### Extracted text ###

Maersk announces decreases in Asia-Africa peak season surcharges

Danish ocean carrier Maersk has announced a reduction in peak season surcharges from several Asian ports to Kenya and Tanzania.

In particular, Maersk has decided to decrease its peak season surcharge from the Greater China Area, Northeast Asia, Southeast Asia and the Mekong area to Kenya, as follows: 

Greater China Area to Kenya

EQ Type

Old Rate

New Rate

20ft Dry

US$300

US$150

40ft Dry

US$500

US$200

45ft Dry

US$500

US$200

Northeast Asia, Southeast Asia & Mekong Area to Kenya (Expiry)

EQ Type

Old Rate

New Rate

20ft Dry

US$300

US$0 (expired)

40ft Dry

US$500

US$0 (expired)

45ft Dry

US$500

US$0 (expired)

  

The aforementioned changes in Maersk's surcharges has already been effective from 15 July.

Additionally, the Copenhagen-based container line has reviewed its PSS from Far East Asia, excluding Japan, South Korea and Taiwan, to Tanzania and has decided to decrease the quantum from 1 August, as follows: 

Old Tariff

Container

Rate

20ft Dry

US$400

40ft Dry

US$600

45ft Dry

US$600

 

New Tariff

Container

Rate

20ft Dry

US$200

40ft Dry

US$300

45ft Dry

US$300

 

ONE announces KVT service revamp

Singaporean container carrier Ocean Network Express (ONE) has decided to enhance its KVT (Korea-Vietnam-Thailand) service.

The updated port rotation of ONE's KVT service will be Incheon (South Korea) - Gwangyang (South Korea) - Pusan (South Korea) - Ho Chi Minh (Vietnam) - Laem Chabang (Thailand, discharge call) - Laem Chabang (Thailand, load call) - Ho Chi Minh.

The updated service will commence on 4 August.

The company said it aims to broaden its southbound coverage with this enhancement. "We now provide direct service from Laem Chabang and Hochiminh to Incheon, boasting competitive transit times. This upgrade aims to greatly improve convenience for our esteemed customers," said ONE in its statement.


DP World supercharges Asia Pacific trade with expanded network

DP World has inaugurated 51 new freight forwarding offices across Asia Pacific (APAC), aiming to enhance its position as an end-to-end supply chain solutions provider. 

This brings the number of DP World’s active trading offices globally to 161.

The expanded network, focused on air and ocean freight, is backed by DP World's infrastructure from ports and terminals to warehouses, trucks, rail and vessels.

Glen Hilton, DP World's CEO and Managing Director in Asia Pacific, commented, “Global trade is in the midst of an unprecedented era of flux in the face of growing geopolitical and economic uncertainty. We have an opportunity to help businesses navigate increasingly complex supply chains, as they seek enhanced market access and streamlined but resilient logistics from factory floor to customer door.

### Data block ###

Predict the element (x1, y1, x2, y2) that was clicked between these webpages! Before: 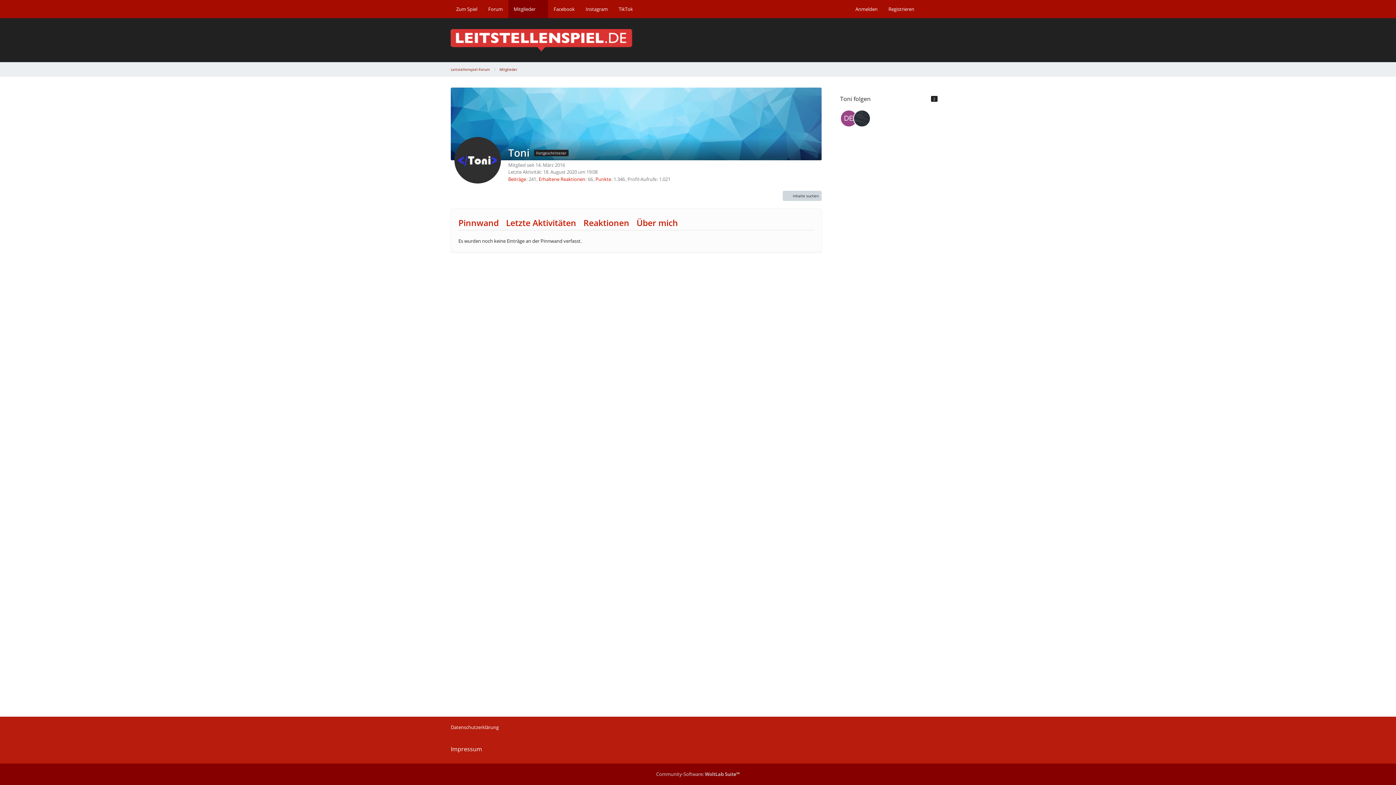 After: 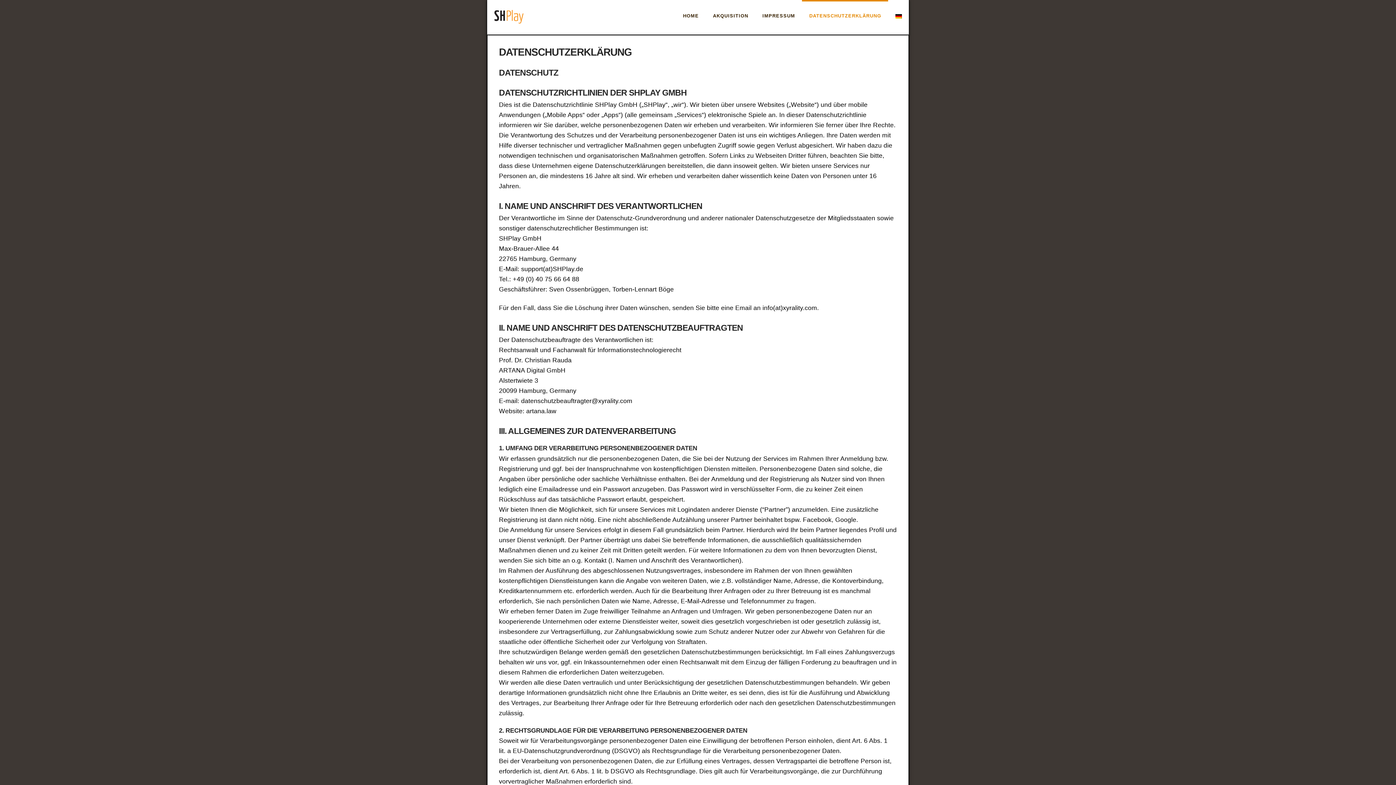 Action: bbox: (450, 724, 498, 730) label: Datenschutzerklärung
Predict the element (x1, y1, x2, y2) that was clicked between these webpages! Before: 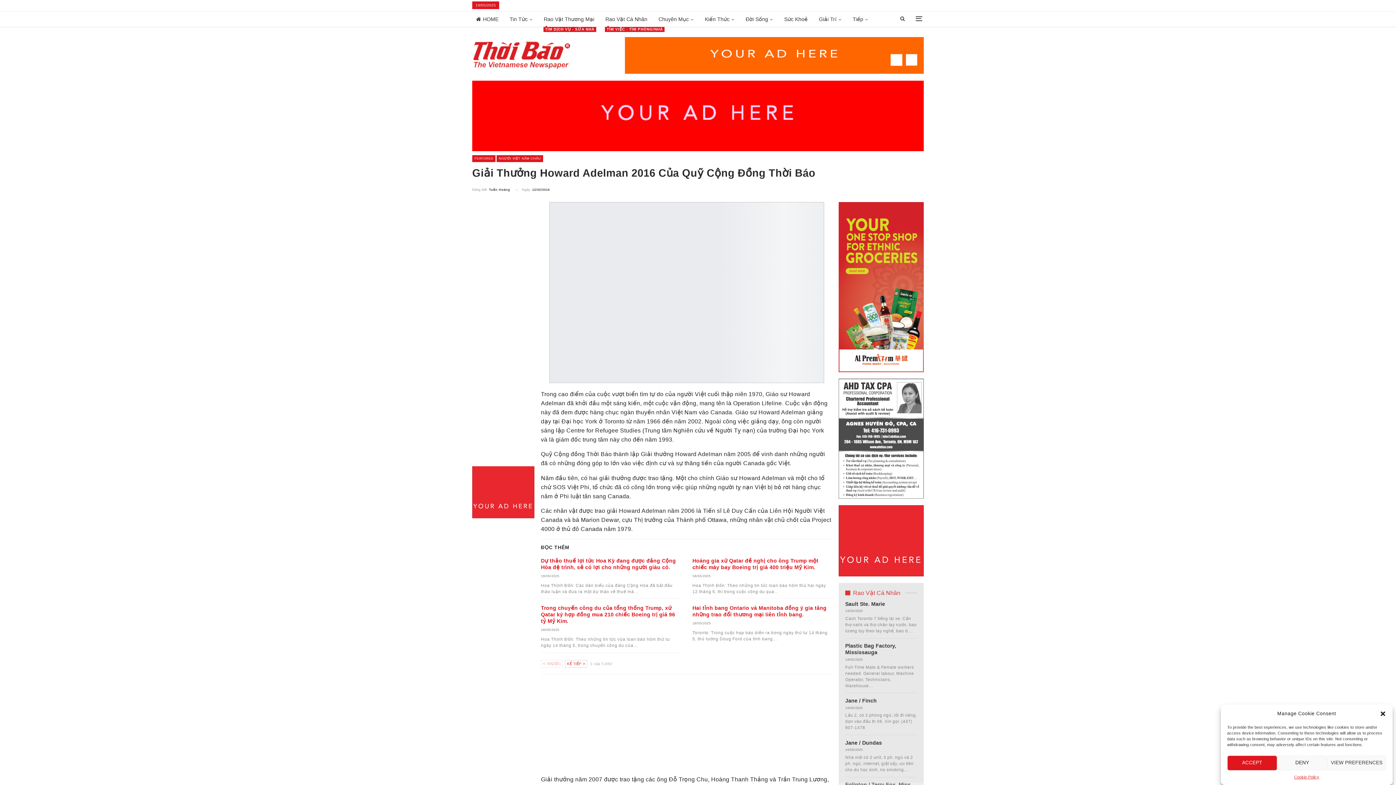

###

_Task list_.
1. In the shipping news, rewrite the paragraph that begins "The updated port rotation of ONE's KVT service" as a numbered list of the port calls in order.
2. Answer these from the shipping news:
(a) From what date have Maersk's surcharge changes for Kenya been in effect?
(b) On what date will ONE's updated KVT service start?
(c) How many active trading offices does DP World now have around the world?
3. Extend the shipping news, picking up right after its last sentence.
The lines come from a different source than the shipping news.

_Answers below_.
1.
1. Incheon (South Korea)
2. Gwangyang (South Korea)
3. Pusan (South Korea)
4. Ho Chi Minh (Vietnam)
5. Laem Chabang (Thailand, discharge call)
6. Laem Chabang (Thailand, load call)
7. Ho Chi Minh

2.
(a) 15 July
(b) 4 August
(c) 161

3.
The full range of logistics services, include order and origin management, port handling and freight management for ocean and air, as well as at-destination services such as customs clearance and bonded warehousing services. The company also offers a variety of value-added services including embedded trade finance, commodity-specific services, cars in containers, transload and advanced hubs and more. 

These services can all be accessed through a single digital window that is backed by an integrated Global Services Centre that centralises back-end processes and is manned by over 500 IT specialists. "This advanced digital system allows customers to track their goods in real time and easily manage their cargo journey," said DP World in a statement. 

APAC region is the largest and fastest-growing in the world for outsourced logistics, and is projected to account for 40% of global revenues for contract logistics services by 2027. This year, it is also the fastest-growing region in the world in terms of both exports and imports – at over 5% growth each.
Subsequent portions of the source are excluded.